Extracted material START

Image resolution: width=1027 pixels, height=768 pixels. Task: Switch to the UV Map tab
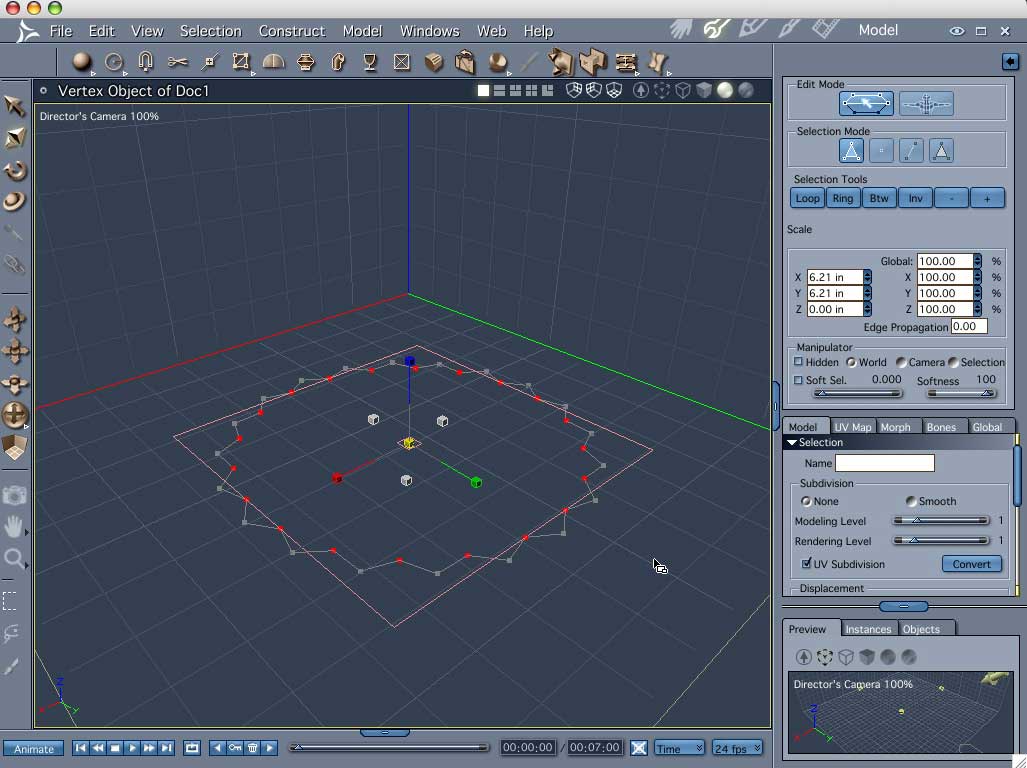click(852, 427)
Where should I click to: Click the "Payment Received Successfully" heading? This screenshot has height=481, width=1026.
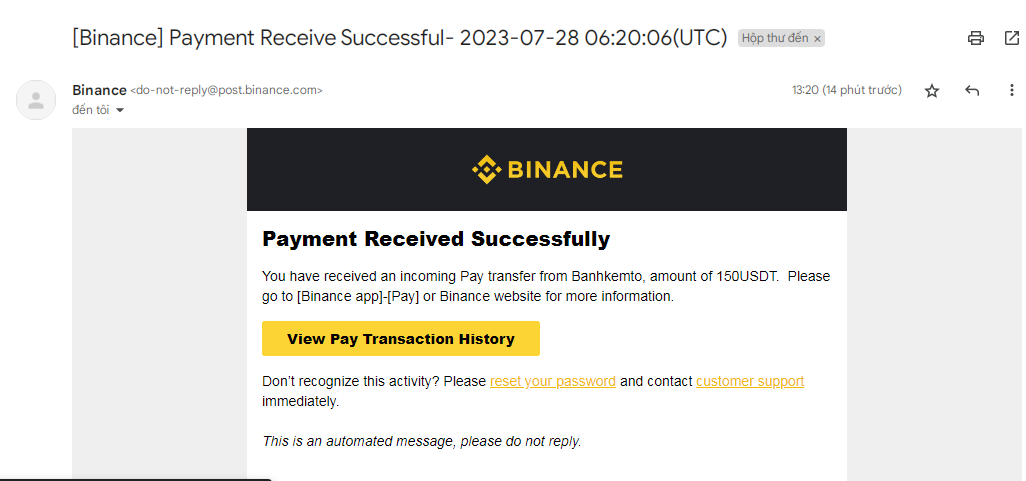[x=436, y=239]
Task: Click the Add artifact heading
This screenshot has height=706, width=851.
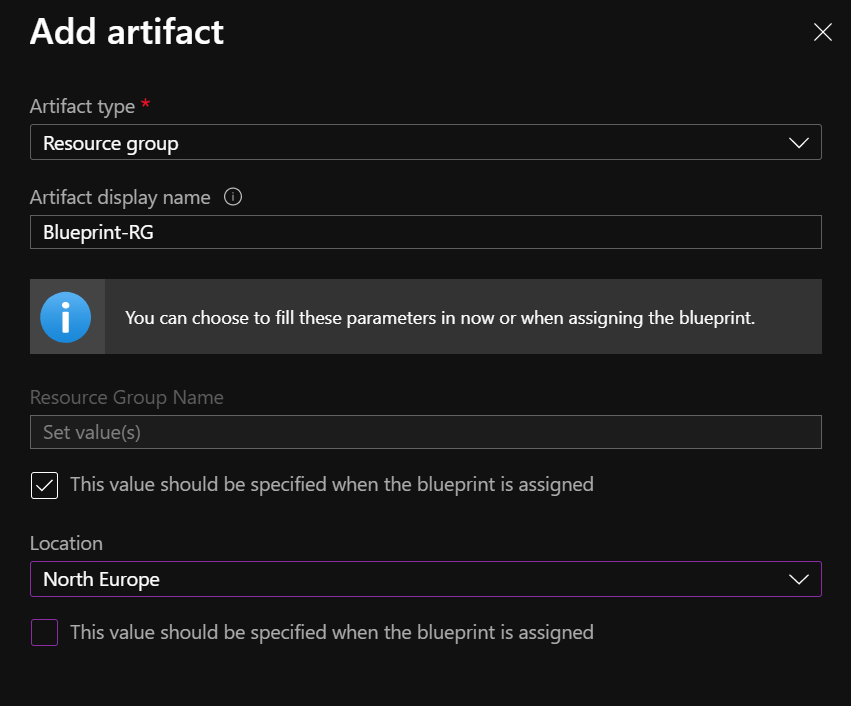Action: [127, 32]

Extracted material END
Extracted material START

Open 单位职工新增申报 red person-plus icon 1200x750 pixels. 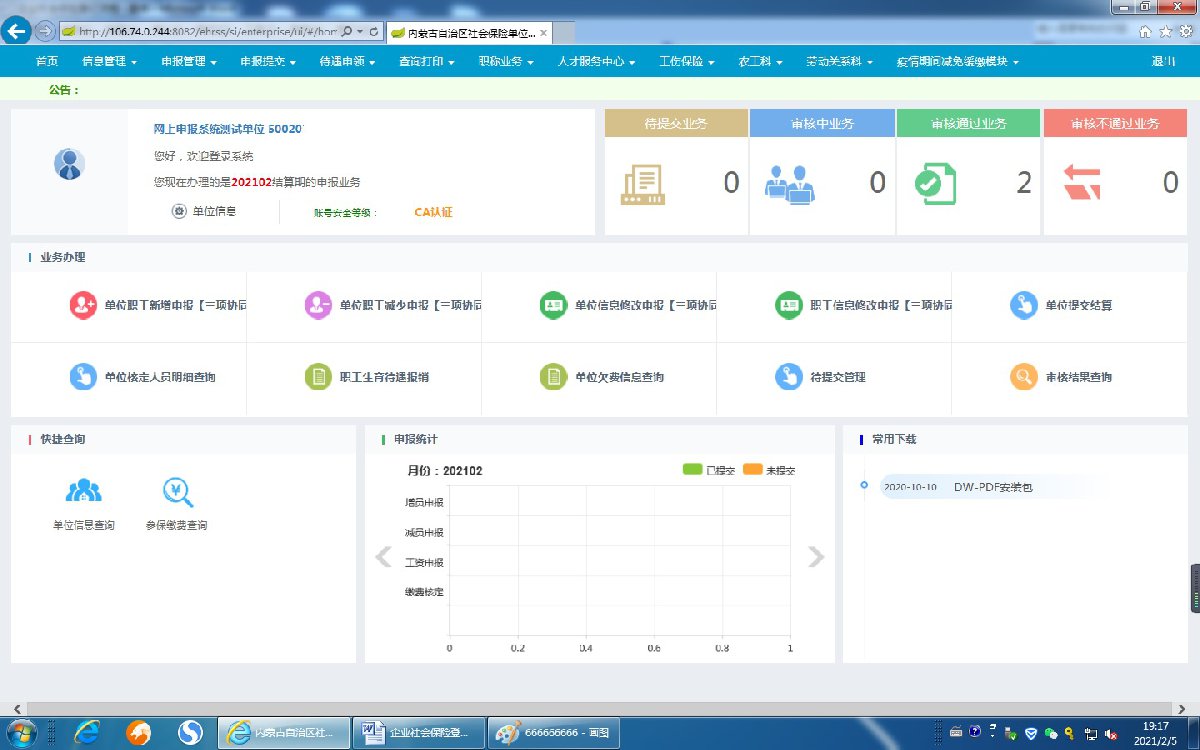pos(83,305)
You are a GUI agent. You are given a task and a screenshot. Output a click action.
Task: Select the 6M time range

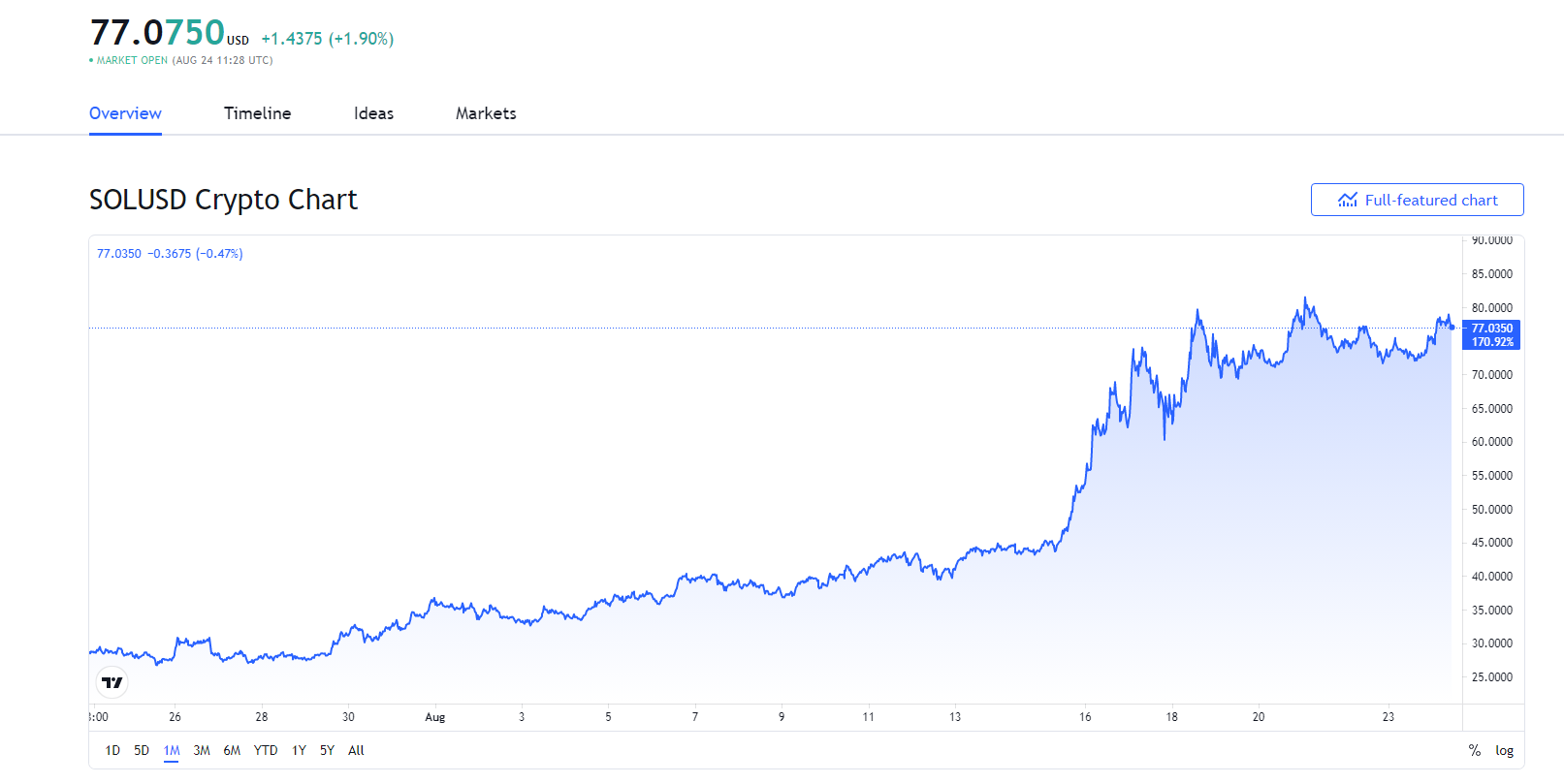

Extracted material END
Extracted material START

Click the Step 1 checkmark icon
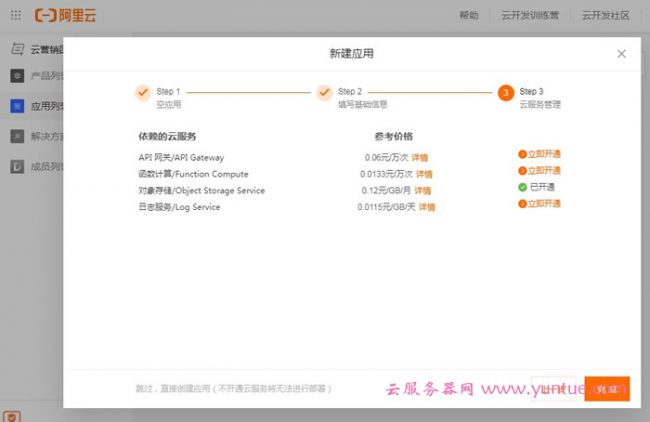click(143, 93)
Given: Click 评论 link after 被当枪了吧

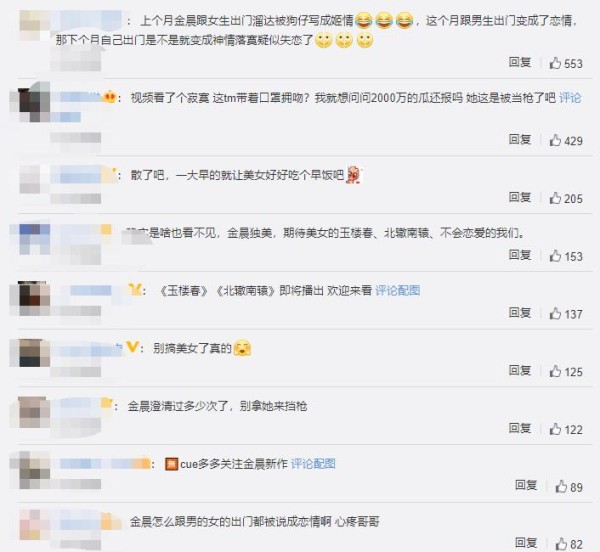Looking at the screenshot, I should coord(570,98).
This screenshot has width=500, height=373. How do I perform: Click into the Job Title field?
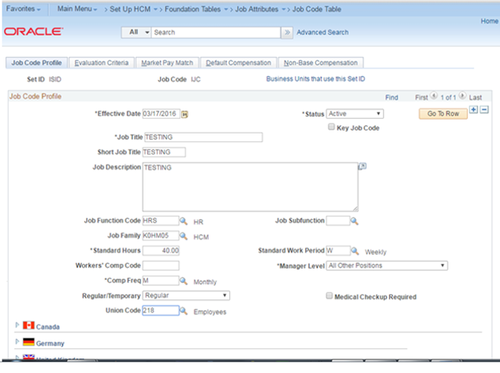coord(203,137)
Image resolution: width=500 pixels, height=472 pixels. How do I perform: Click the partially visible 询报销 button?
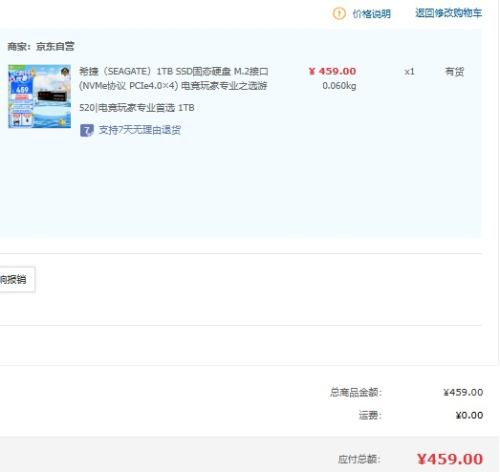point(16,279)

Extracted material END

**Work task**
When you reach the line in the material above that holds "You are a GUI", begin reproducing lines exactly, and stop after the line that holds "Task: Select the 6M time range".

**Output of the exercise**
You are a GUI agent. You are given a task and a screenshot. Output a click action.
Task: Select the 6M time range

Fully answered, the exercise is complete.